Não devemos fugir às nossas raízes, à herança que nos foi deixada pelos nossos ancestrais e o legado de tradições  que se perdem no tempo. Devemos ter orgulho em tudo o que é nosso, não deixemos destruir a nossa história.

 

Çaloyo  é a palavra arabe que dá origem ao saloio.

Região que desde tempos imemoriáveis fornece a Capital de todo o tipo de produtos de origem agricola  ( azeite, leite, queijo, carne, vinho, horticulas, fruta  etc ).

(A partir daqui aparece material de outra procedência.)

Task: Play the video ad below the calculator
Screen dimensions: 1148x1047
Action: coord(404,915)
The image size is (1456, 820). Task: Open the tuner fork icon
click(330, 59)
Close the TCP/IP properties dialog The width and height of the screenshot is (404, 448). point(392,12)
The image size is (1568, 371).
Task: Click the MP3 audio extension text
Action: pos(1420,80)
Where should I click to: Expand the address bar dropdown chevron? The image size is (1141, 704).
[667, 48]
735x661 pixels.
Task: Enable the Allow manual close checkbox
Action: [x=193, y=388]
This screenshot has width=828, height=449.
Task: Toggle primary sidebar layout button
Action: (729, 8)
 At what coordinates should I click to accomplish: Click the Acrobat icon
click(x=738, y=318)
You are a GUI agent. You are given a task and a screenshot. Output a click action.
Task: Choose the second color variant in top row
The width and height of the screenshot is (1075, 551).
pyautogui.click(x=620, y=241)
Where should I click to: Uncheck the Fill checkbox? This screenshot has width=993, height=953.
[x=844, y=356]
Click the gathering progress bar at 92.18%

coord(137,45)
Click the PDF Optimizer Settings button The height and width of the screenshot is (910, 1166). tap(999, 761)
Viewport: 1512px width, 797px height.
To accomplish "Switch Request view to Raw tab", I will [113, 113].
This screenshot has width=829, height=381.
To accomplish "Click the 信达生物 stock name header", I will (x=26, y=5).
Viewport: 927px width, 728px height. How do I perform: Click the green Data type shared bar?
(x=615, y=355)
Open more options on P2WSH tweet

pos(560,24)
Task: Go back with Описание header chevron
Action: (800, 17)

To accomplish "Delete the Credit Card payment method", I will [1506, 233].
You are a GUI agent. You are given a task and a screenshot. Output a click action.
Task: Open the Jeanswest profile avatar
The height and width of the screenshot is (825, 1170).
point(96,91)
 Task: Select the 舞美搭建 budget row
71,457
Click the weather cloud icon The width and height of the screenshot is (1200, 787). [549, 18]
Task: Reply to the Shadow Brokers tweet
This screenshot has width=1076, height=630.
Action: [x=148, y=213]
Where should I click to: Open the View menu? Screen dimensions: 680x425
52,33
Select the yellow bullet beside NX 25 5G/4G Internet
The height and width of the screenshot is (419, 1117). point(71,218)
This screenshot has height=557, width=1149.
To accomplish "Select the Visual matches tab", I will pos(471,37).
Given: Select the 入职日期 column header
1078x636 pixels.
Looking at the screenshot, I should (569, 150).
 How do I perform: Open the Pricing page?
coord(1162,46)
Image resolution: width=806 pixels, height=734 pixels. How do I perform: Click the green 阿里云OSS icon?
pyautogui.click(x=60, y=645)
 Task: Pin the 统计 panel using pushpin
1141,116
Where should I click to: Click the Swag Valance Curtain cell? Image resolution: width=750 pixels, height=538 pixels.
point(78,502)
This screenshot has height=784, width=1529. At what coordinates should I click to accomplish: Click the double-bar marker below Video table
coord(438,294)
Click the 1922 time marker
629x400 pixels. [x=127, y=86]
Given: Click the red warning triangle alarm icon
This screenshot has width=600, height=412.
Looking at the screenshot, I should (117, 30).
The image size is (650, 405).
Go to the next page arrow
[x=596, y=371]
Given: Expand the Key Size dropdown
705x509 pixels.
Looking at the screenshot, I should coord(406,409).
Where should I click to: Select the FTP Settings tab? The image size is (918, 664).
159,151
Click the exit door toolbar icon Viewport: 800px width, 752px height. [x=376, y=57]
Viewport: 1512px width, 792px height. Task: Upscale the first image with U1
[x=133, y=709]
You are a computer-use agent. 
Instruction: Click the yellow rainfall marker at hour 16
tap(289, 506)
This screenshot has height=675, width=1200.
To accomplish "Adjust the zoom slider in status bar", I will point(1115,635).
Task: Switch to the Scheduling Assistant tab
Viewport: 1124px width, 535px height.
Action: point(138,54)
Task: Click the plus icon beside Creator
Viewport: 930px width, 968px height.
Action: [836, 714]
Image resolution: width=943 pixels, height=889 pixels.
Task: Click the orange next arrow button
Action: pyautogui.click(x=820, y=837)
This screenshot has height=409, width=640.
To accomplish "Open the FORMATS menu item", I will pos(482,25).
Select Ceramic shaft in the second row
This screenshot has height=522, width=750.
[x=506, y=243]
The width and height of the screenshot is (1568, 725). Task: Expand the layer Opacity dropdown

 Antigamente no campo da Região Saloia pastavam as Ovelhas Saloias, sendo aqui o seu berço. Com o avanço do cimento e outras vicissitudes quase que  se encontra em extinção. Assim este vinho também é uma homenagem  à raça Ovelha Saloia e a todos que ao longo dos anos a têm protegido e defendido.

 Este vinho, não sendo consensual, tem uma identidade própria ( como as gentes saloias ),igual à terra que produz as  uvas que lhe dão origem.  Aprendi a gostar dele e da sua irreverencia.

Ao longo dos anos sempre disse que só vê a luz do dia os vinhos que nós gostamos, independentemente se os outros gostam ou não, este é o primeiro caso, outros virão.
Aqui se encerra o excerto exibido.